- Given task:
Render the lines from the one containing "Task: Open the Company dropdown filter" through the one containing "Action: [533, 99]", both included, as a Markdown table with the columns Row and Text. Number each row, skip blank lines, and leave the pictures out.

Begin Rows

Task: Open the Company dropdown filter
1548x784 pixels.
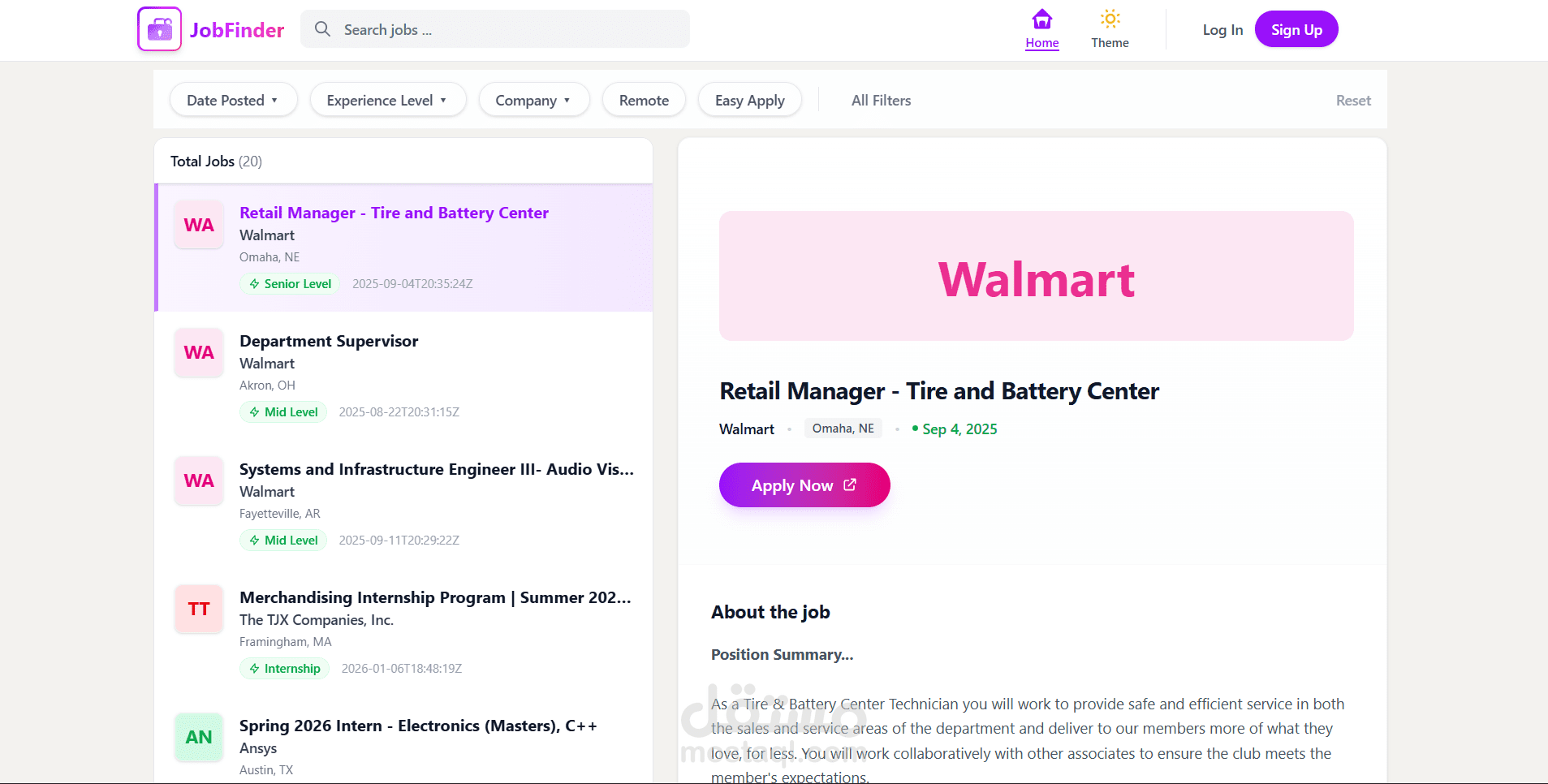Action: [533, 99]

End Rows
Begin Rows

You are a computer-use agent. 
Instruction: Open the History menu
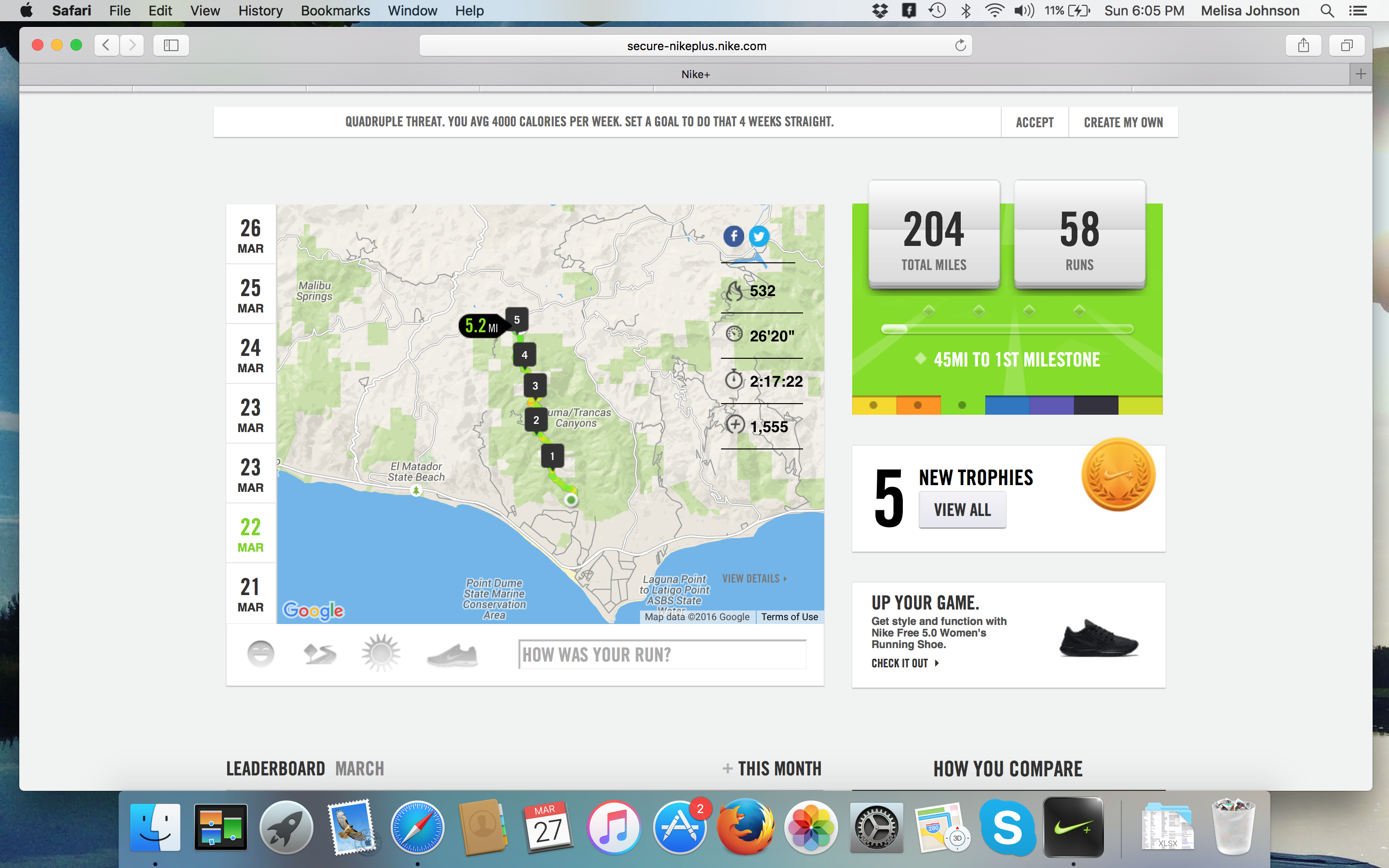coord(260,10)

End Rows
Begin Rows

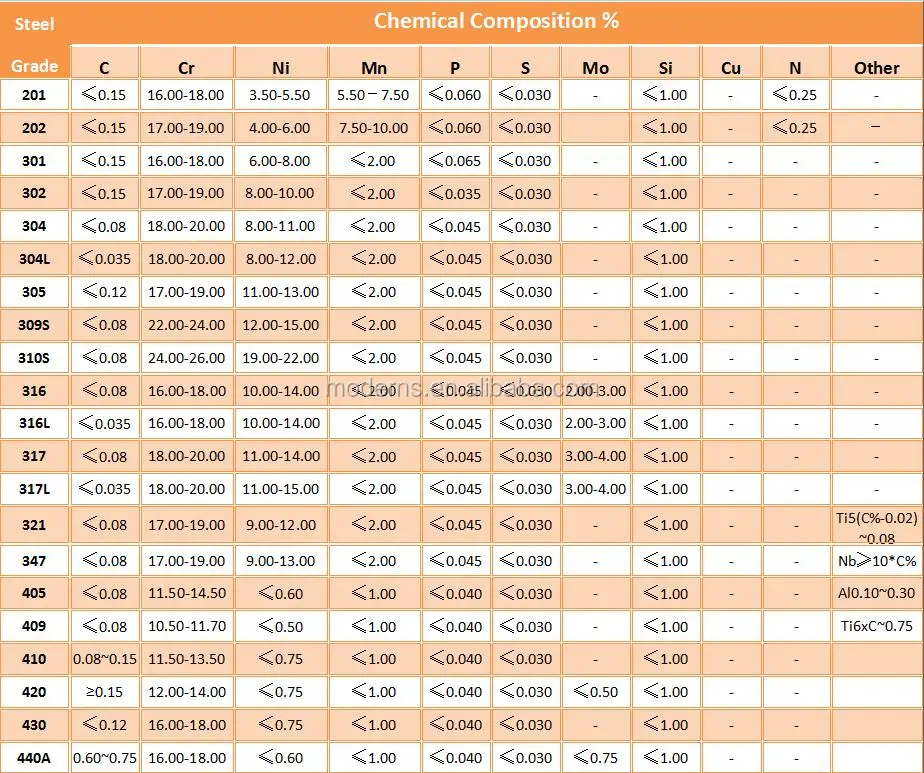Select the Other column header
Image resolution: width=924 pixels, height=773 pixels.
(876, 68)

End Rows

- Finished exercise:
| Row | Text |
|---|---|
| 1 | Task: Open the Company dropdown filter |
| 2 | 1548x784 pixels. |
| 3 | Action: [533, 99] |